## What is required
Copy the section of the steel alloy text below word for word, starting at "One hundred kilogramme" and ending at "then furnace cooled.".

## Selection
********

One hundred kilogramme Y-blocks of the steel alloy were produced in a medium-frequency induction furnace. Chemical composition of the steel is shown in Table 1. The charge was made up of steel scrap and the required Mn, Si, P, Mo and Nb were added as ferroalloys (Fe–80% Mn), (Fe–75% Si), (Fe–28% P), (Fe–70% Mo) and (Fe–65% Nb). The heats were cast into 300 mm × 200 mm × 50 mm Y-blocks. Each leg of Y-blocks was machined and sectioned into 200 mm × 60 mm × 40 mm specimens. The specimens were homogenized at 1250 °C for 2 h in a muffle furnace, and then furnace cooled.

Table 1 Chemical composition of the investigated steel alloy

The martensite start temperature was estimated to be 371 °C by the following equation (Tamura 1970):

$$ {\mathrm{M}}_{\mathrm{S}}\left({}^{\mathrm{o}}\mathrm{C}\right)=550\hbox{--} 361\mathrm{x}\left(\%\mathrm{C}\right)\hbox{--} 39\mathrm{x}\left(\%\mathrm{M}\mathrm{n}\right)\hbox{--} 17\mathrm{x}\left(\%\mathrm{V}\right)\hbox{--} 20\mathrm{x}\left(\%\mathrm{C}\mathrm{r}\right)\hbox{--} 17\mathrm{x}\left(\%\mathrm{N}\mathrm{i}\right)\hbox{--} 10\mathrm{x}\left(\%\mathrm{C}\mathrm{u}\right)\hbox{--} 5\mathrm{x}\left(\%\mathrm{M}\mathrm{o}+\%\mathrm{W}\right)\hbox{--} 0\mathrm{x}\left(\%\mathrm{S}\mathrm{i}\right)+15\mathrm{x}\left(\%\mathrm{C}\mathrm{o}\right)+30\mathrm{x}\left(\%\mathrm{A}\mathrm{l}\right) $$
(1)

Fee-forging as one of the forming technologies is commonly used to refine the microstructure and increase the strength values. The homogenized steel was reheated at 1200 °C for 30 min and then hot forged into rods of 16–18 mm in diameter. The hot forging was performed using Pneumatic Hammer (150 Kp).

********

## Extracted entries

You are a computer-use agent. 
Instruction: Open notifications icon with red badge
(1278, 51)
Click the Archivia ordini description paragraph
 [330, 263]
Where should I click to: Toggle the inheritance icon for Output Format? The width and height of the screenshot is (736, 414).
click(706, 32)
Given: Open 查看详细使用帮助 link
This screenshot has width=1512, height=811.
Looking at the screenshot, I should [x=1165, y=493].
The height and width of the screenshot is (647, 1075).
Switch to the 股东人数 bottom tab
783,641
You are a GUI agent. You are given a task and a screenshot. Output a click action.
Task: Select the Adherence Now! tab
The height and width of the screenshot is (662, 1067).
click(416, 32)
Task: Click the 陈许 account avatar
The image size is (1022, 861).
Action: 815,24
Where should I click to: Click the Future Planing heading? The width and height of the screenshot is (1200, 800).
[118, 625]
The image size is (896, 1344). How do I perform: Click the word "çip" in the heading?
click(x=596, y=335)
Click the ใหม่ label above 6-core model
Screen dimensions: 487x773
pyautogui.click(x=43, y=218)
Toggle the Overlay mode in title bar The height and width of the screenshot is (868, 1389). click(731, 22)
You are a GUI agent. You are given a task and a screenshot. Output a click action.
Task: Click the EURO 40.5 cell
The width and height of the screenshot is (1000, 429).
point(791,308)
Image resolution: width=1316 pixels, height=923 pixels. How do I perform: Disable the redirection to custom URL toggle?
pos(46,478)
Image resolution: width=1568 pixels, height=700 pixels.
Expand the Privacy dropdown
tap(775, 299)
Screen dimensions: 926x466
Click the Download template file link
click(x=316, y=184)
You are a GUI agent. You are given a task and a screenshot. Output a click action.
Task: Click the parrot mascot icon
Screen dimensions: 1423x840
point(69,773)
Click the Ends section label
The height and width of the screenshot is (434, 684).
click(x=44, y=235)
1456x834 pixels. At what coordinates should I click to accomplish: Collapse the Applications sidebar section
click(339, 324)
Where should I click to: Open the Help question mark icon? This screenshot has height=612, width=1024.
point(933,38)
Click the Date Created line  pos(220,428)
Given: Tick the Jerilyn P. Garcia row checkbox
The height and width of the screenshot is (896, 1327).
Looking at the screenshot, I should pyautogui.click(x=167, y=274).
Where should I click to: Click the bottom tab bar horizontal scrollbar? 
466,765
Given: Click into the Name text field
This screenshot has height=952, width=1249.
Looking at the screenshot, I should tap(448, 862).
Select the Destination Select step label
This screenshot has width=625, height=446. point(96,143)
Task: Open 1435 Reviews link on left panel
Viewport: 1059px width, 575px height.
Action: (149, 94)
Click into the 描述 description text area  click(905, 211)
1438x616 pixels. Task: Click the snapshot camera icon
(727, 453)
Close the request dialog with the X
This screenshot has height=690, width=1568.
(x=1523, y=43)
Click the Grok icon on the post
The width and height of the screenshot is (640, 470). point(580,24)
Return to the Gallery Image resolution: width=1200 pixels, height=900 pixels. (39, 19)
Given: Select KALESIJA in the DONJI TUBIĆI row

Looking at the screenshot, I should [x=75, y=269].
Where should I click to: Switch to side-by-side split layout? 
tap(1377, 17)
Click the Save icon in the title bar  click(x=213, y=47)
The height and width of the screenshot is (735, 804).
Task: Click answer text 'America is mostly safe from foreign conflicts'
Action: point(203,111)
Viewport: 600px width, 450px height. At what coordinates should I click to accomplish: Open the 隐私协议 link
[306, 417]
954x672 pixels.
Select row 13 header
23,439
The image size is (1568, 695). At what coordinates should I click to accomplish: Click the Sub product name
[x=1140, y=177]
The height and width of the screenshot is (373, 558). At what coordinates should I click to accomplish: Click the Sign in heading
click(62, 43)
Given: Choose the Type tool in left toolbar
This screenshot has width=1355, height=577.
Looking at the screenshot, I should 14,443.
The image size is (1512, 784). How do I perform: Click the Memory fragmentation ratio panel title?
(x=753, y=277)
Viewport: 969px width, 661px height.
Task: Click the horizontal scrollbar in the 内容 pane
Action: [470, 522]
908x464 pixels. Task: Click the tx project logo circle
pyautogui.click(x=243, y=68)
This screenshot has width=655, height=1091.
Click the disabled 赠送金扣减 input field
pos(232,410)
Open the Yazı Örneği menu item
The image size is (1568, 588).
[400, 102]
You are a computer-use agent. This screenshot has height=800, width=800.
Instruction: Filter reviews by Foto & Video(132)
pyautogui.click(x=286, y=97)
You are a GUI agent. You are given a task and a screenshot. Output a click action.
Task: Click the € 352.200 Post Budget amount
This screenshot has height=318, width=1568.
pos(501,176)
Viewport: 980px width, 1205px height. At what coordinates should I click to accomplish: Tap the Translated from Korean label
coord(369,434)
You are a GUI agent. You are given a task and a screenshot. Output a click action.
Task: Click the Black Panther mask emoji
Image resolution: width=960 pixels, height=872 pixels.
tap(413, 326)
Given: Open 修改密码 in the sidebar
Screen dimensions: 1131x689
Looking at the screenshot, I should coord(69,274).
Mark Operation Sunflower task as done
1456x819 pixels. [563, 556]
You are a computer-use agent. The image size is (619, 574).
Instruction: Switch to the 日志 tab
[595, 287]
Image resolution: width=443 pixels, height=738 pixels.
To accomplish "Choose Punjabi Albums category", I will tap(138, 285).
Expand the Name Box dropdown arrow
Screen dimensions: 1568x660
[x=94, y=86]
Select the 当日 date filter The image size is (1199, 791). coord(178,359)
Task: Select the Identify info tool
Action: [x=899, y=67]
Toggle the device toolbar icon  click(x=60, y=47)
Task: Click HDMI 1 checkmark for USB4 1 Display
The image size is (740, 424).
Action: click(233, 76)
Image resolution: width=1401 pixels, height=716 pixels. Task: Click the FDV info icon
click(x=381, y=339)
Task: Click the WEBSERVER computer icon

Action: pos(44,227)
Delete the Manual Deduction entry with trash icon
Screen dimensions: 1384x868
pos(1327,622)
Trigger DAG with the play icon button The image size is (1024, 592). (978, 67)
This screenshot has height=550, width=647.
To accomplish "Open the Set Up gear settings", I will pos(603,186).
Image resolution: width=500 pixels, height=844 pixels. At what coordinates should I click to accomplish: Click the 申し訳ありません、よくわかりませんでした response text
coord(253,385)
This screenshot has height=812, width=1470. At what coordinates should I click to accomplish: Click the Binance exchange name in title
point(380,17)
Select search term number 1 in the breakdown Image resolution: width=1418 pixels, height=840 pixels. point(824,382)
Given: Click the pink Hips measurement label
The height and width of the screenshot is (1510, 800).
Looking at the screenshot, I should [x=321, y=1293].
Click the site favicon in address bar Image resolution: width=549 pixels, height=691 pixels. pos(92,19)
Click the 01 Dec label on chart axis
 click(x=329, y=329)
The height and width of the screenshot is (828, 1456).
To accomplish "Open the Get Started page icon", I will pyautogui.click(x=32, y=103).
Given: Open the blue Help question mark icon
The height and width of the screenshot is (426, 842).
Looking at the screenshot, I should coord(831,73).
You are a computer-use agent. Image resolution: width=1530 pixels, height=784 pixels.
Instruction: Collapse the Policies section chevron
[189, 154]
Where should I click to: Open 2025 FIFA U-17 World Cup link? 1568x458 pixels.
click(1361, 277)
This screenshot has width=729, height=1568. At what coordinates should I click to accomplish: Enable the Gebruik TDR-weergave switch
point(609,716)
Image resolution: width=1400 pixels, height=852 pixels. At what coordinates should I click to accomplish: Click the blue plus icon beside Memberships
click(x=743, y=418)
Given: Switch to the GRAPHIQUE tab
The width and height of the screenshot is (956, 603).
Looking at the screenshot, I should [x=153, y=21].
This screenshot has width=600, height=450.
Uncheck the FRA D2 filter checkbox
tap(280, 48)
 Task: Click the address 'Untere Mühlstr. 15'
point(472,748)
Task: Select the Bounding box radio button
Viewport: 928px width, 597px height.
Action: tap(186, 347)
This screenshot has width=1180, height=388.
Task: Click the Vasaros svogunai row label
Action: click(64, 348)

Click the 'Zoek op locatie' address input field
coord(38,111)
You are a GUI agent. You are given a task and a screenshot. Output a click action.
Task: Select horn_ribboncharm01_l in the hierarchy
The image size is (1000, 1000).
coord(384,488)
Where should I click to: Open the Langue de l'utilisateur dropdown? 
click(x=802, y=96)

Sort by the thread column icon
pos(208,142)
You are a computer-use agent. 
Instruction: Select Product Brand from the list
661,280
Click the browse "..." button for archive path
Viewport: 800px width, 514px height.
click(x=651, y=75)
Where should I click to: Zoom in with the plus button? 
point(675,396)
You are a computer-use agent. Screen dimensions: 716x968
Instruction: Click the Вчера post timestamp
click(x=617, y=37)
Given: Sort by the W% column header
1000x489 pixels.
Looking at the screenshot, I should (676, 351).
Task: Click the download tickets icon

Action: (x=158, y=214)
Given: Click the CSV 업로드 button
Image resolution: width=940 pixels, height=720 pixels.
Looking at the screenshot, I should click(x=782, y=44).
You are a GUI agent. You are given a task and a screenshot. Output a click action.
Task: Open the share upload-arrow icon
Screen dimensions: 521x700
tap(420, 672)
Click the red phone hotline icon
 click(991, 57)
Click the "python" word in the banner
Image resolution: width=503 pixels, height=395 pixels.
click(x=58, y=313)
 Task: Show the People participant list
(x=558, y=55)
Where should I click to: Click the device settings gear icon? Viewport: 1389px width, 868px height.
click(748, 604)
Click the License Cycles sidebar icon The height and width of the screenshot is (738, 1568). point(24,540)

********

## Solution to this problem
One hundred kilogramme Y-blocks of the steel alloy were produced in a medium-frequency induction furnace. Chemical composition of the steel is shown in Table 1. The charge was made up of steel scrap and the required Mn, Si, P, Mo and Nb were added as ferroalloys (Fe–80% Mn), (Fe–75% Si), (Fe–28% P), (Fe–70% Mo) and (Fe–65% Nb). The heats were cast into 300 mm × 200 mm × 50 mm Y-blocks. Each leg of Y-blocks was machined and sectioned into 200 mm × 60 mm × 40 mm specimens. The specimens were homogenized at 1250 °C for 2 h in a muffle furnace, and then furnace cooled.